Previously, IBM has supported Red Hat and Suse Linux, but, from next year, it will support Ubuntu from Canonical. In terms of open source tools that will be on LinuxONE, IBM is hoping to include Apache Spark, Node.js, MongoDB, MariaDB, PostgreSQL, and Chef.

Interestingly, IBM is contributing more than 250,000 lines of code from its mainframe software to the open source community to open up the platform and drive innovation. Included in the code is the predictive analytics capabilities that constantly monitor the mainframe for unusual system behaviour and prevents issues from turning into failures.

In addition, IBM is creating a LinuxONE Developer Cloud with open access to the development community. They’re hoping that this will act as a platform for the creation, testing, and piloting of emerging applications. Lastly, IBM is introducing a new monthly subscription pricing model for these mainframes.
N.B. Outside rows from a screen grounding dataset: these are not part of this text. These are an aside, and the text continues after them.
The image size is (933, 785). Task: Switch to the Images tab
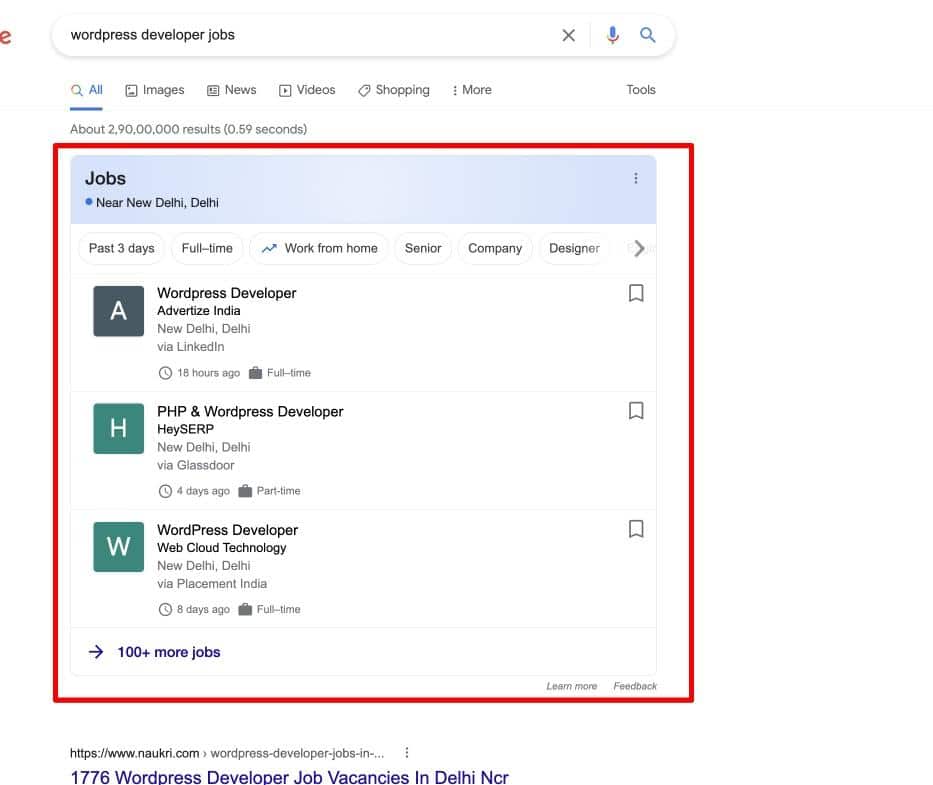[x=155, y=90]
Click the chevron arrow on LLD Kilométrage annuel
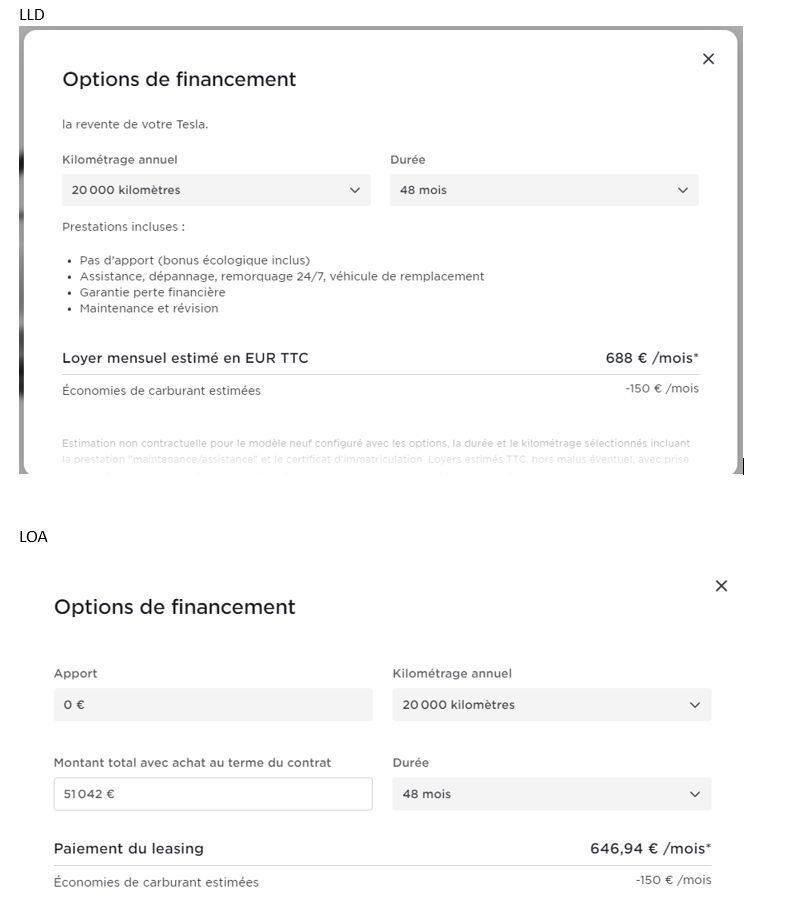 point(354,190)
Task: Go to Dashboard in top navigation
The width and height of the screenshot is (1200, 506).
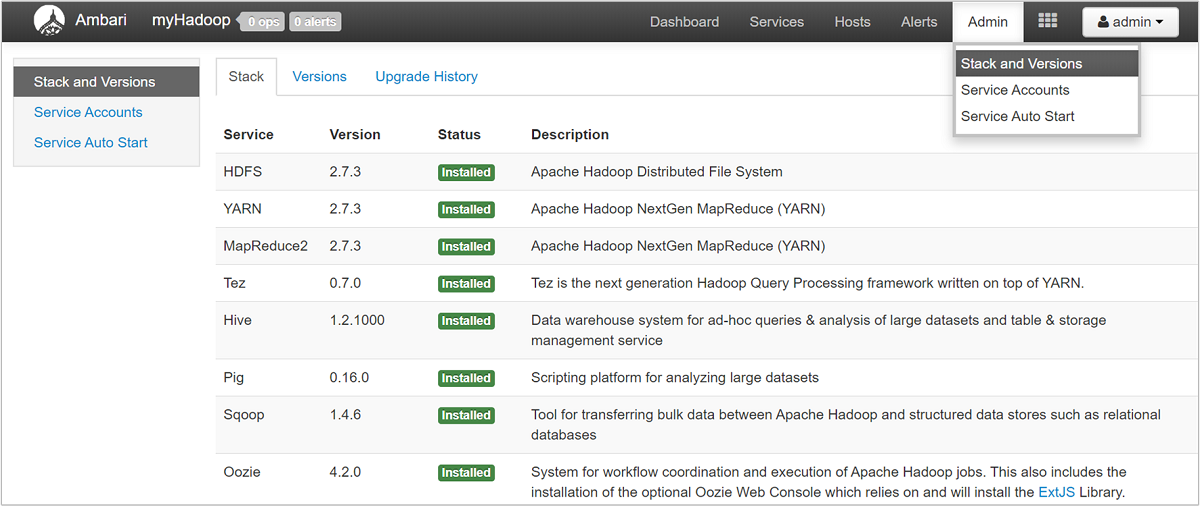Action: (x=684, y=22)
The metered mainframe will be located in a customer’s data centre, and they will be charged depending on how much they uses the system, which is much like a cloud model. This financing option could dramatically lower the cost of entry for IBM’s mainframe systems.

Going back to IBM’s recent finances: unit shipments plummeted by 37.8 percent in the fourth quarter of 2014 (compared to the same quarter in 2013) for all its servers, including x86 Intel-based servers, Power-based servers, and mainframes. And server revenues dropped by 27.1 percent for the same period. I’m sure they must have felt that they needed to pull something out of the bag to try to turn things around financially.
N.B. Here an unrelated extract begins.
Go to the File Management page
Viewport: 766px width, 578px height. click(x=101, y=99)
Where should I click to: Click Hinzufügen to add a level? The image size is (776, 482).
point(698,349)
For many Linux users, migrating to zLinux has always come with the added price tag of running mainframe software and employing mainframe staff. IBM is claiming that, in the right usage scenario, LinuxONE can offer significant savings over x86-based systems, suggesting that it will cost half as much as public cloud environments at scale, when the systems are used to their full potential.

Will this lead to more sales? Does this herald the last days of z/OS? Is this the best thing to happen to Linux since Linux on z Systems (previously Linux on System z)? Answers to these and many other questions will turn up over the coming weeks and years. Certainly, IBM’s introduction of a usage-based payment plan means that LinuxONE has a lower the cost of entry than you might expect. And it broadens the prospective customer base for current mainframe users—especially because those new users will be able to continue using the open source software tools they are used to.

I think it’s a brilliant business decision that must meet most of the requirements of whatever focus group they used to discuss the idea. Great thinking IBM.